EXERCISE PROMPT:
Please state the number of lines in the material below that contain "pixel", with no other words.

DATA SHOWN:
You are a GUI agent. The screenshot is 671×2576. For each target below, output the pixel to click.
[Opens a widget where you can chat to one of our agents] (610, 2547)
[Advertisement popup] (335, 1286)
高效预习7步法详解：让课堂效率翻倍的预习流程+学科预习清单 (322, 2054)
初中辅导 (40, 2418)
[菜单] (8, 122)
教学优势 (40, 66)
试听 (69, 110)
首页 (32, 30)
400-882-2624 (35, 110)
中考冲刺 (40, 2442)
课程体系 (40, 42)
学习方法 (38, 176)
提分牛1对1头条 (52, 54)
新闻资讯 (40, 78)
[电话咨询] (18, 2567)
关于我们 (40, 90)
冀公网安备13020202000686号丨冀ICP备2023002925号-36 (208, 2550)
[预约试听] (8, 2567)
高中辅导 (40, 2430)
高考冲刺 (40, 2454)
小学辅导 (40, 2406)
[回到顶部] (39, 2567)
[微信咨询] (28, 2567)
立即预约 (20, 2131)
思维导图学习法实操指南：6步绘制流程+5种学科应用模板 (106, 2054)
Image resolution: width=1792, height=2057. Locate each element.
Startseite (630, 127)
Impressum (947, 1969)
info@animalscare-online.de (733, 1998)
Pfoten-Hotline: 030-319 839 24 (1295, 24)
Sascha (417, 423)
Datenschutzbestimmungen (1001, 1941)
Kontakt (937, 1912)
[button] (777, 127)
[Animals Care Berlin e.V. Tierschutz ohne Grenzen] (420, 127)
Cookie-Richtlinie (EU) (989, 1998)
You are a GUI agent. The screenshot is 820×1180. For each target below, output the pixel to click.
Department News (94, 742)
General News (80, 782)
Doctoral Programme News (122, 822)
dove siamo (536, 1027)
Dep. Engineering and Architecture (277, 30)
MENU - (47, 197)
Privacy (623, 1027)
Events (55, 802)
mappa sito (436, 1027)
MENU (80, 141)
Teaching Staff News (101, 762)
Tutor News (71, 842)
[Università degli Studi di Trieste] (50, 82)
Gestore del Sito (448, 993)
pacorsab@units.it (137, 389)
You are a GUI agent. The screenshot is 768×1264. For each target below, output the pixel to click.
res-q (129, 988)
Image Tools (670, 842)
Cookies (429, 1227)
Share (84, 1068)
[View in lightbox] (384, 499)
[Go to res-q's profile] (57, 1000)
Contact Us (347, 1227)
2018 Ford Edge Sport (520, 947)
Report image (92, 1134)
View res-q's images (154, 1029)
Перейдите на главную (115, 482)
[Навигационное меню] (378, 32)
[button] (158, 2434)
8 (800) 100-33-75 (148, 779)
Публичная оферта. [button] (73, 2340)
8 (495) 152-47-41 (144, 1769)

FINISHED EXERCISE:
3